Bacow took this idea of active citizenship and saw an opportunity to expand it to a challenge among interested universities.

"Rob Hollister, dean of the Tisch College, suggested that we extend this appeal to other institutions in the form of a friendly challenge," Bacow said. "I readily agreed."

Tisch College of Citizenship and Public Service administered the challenge, which grew from Campus Compact's 2008 Voter Initiative, which sought to empower students to engage in the election.

Maureen Curley, president of Campus Compact -- a national coalition of university and college presidents -- explained that the group wanted to be involved in the project because it saw Bacow's challenge as an excellent way to spur civic engagement.
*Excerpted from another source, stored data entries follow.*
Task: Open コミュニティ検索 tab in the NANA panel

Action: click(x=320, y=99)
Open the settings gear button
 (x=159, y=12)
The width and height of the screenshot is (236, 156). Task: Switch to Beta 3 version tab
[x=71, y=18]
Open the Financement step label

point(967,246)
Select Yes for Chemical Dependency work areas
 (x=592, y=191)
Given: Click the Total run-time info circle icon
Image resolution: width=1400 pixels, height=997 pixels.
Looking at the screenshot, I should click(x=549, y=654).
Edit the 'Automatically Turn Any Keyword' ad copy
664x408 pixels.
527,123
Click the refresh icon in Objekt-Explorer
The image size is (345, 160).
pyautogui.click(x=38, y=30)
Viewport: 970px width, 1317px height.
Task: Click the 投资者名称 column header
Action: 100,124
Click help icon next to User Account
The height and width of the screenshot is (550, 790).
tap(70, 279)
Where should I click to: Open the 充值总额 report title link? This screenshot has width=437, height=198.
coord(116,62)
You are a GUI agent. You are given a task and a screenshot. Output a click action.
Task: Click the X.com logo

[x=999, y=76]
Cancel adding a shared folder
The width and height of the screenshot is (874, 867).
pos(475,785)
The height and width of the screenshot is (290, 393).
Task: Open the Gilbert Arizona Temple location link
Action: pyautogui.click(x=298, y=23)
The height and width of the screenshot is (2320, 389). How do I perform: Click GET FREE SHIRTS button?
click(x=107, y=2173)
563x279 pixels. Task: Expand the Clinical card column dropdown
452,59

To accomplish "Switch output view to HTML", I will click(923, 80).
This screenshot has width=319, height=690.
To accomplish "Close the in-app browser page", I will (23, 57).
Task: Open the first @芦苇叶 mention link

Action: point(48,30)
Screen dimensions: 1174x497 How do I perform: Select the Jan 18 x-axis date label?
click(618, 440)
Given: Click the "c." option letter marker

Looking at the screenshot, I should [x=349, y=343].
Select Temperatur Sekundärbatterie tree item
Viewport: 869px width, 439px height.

"The idea came from President Bacow, who thought that there was so much being done to register that he was interested to see who would actually vote," Curley said. "We saw that there was great enthusiasm on campuses and were interested in the connection between registering and actually voting."

Curley believes the challenge was a success because it illustrated the importance of voting on college campuses.

"[The challenge] highlighted those schools that were able to have a high percentage of participation and prompted them to look at their initiatives and see how they got those results," she said. "There has to be more awareness and discussion on campuses about the value of voting and educating people about what the issues are so they feel comfortable voting."

Campus Compact's network of about 1,100 members from institutions of higher learning provided a target community for Bacow's appeal, but Curley stressed that the challenge came from Bacow and Tufts.

"President Bacow penned the letter that put out the challenge to our members, his colleagues, and said that Tufts would take the responsibility of collecting the data," Curley said. "We were just the vehicle by which they could reach people."

Students at participating institutions calculated their schools' voting rates, which were then reviewed against the public voter record by a third-party institution. Tisch College's Center for Information & Research on Civic Learning and Engagement (CIRCLE) computed national voter rates.

The results of both the 2008 elections and the 2010 Massachusetts Special Election to fill the late Edward Kennedy's U.S. Senate seat made Curley question the gap between the voting population and actual turnout.

"If you register, why don't you vote?" she said.

Director of CIRCLE Peter Levine's analysis of the results of the Senatorial election highlighted the importance of the youth vote.

He found that 15 percent of young citizens voted in the election, making up just six percent of the total voters in the election. This was a significant decline from the 2008 election, when young people represented 19 percent of the vote.

Although Levine is unsure if higher youth turnout would have changed the results of the election, he said the vote would have been much closer.

He predicted that if the youth had maintained their 19 percent share of the vote in 2010, the result of the election would have been approximately 50.3 percent for Scott Brown, 48.5 percent for Martha Coakley and 1.2 percent for Joseph Kennedy or other.

"In short, low youth turnout by itself did not necessarily cost Coakley the election, but it was a major factor in her loss," Levine said.

Curley agreed that the youth vote is important and that voting has great implications.

"Civic engagement is necessary, and higher education prepares students to go on to serve their communities," Curley said. "You have a public purpose to add to the greater good of the community."